No one is immune to divorce. With the divorce rate lingering around 50 percent, no one is immune to becoming a statistic.
You don’t need to be married to live together. Sure, it might have been frowned upon in the 50s, but if you can live together now and no one cares, locking it down with legality just seems silly.
You don’t have to be hitched to have kids. Actually, all you need is some sperm, and you’re golden.
You can get insurance by just being someone’s partner. Although this isn’t the case everywhere, a lot companies offer insurance to the partner’s of their employees, straight or gay couples.

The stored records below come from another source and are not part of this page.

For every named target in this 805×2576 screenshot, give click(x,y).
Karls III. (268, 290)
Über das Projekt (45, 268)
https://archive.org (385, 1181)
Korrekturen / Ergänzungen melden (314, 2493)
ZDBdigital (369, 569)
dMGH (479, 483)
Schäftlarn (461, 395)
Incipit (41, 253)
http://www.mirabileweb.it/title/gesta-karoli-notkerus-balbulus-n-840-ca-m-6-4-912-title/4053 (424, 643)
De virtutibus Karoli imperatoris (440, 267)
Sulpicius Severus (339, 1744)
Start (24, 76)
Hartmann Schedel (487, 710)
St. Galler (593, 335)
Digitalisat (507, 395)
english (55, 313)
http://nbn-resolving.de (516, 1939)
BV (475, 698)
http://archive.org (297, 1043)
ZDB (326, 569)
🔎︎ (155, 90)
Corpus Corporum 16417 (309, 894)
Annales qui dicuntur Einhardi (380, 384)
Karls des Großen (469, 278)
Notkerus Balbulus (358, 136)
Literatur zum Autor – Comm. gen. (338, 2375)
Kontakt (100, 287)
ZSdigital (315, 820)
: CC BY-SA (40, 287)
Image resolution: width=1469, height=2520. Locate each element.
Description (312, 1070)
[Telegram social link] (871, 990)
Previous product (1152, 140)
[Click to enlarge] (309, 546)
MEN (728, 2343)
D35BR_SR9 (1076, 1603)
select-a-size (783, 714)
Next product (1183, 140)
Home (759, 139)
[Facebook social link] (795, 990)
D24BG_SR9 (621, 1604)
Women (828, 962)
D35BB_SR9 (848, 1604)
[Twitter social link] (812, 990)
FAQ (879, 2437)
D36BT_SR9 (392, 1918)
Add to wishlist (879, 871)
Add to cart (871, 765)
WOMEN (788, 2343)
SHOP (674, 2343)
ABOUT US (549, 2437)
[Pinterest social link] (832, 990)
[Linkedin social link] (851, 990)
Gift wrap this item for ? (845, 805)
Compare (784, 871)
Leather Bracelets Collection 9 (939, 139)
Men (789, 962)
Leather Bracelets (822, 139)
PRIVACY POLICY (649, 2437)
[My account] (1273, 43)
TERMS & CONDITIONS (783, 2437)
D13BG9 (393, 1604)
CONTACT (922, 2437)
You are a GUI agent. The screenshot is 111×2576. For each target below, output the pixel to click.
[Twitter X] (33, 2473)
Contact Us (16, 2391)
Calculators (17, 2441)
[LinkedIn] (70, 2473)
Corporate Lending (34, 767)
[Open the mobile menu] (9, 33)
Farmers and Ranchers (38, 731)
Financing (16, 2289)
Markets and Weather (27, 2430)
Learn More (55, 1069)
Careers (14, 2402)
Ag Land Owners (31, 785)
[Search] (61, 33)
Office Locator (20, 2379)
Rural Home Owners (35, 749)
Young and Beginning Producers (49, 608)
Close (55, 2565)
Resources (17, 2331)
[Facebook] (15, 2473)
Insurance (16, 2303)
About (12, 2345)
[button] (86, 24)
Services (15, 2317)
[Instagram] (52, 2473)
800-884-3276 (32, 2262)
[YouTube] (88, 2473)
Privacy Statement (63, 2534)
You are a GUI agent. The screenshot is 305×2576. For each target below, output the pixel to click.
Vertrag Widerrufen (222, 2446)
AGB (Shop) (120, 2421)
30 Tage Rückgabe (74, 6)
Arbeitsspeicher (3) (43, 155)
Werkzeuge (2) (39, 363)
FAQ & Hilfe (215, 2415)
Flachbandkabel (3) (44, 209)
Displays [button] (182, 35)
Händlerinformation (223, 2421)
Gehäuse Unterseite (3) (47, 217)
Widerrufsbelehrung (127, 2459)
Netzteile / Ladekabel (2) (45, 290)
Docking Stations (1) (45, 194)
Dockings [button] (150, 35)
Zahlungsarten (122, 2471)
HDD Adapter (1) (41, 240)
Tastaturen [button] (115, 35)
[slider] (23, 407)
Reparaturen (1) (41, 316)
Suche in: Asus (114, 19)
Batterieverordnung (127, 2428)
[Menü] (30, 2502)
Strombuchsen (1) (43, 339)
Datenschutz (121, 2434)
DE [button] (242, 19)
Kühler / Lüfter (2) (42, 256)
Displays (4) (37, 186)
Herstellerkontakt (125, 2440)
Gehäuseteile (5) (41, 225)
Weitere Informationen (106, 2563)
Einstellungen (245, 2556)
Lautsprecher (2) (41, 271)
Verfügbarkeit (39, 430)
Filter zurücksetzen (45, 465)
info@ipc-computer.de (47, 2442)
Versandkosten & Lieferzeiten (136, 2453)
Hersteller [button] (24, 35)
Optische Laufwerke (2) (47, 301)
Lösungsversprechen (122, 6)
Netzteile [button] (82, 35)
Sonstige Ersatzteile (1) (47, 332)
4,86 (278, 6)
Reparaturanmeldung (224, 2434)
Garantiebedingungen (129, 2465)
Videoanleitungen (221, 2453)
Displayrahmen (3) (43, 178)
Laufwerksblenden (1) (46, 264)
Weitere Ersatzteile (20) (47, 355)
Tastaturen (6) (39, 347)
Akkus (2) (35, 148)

It’s expensive. Unless you run off to town hall, getting married with all the frou-frou is really pricy. So you waste all that money on one day, then start your life together with pennies. The wedding day is even more overrated than marriage, to be honest.
It can make you feel trapped. At least if you’re cohabitating, you can bail when things get scary or you realize it’s time to move on. Being married doesn’t allow for such a luxury.
It’s a lot of work. Like, A LOT. It’s one thing to be in a relationship where you live together, but for some reason, marriage changes everything. You’re suddenly two parts of one whole in the eyes of the law and nothing is completely yours ever again ― everything is shared and divided.
Fidelity is a struggle. Not to burst anyone’s bubble, but remaining faithful to one person for the long run isn’t easy. And the fact that marriage isn’t viewed as being as sacred as it once was and the reality of temptation always being nearby, fidelity can be one of the biggest challenges of marriages ― a challenge you could avoid by just staying single.
You end up sacrificing yourself. Even if you swear you never will, you will absolutely sacrifice much of yourself for your marriage for many reasons. One being because it is so hard, and the second being because people don’t change, so all you can really do sometimes is sacrifice just to get by.
It’s becoming obsolete. Not only is marriage overrated, but it’s becoming obsolete. It no longer offers the benefits it once did, because we no longer need it. Both men and women can take care of themselves, human beings are more and more independent, and it’s just become and unnecessary step that people take out of tradition, obligation, or convenience. It really is nothing special.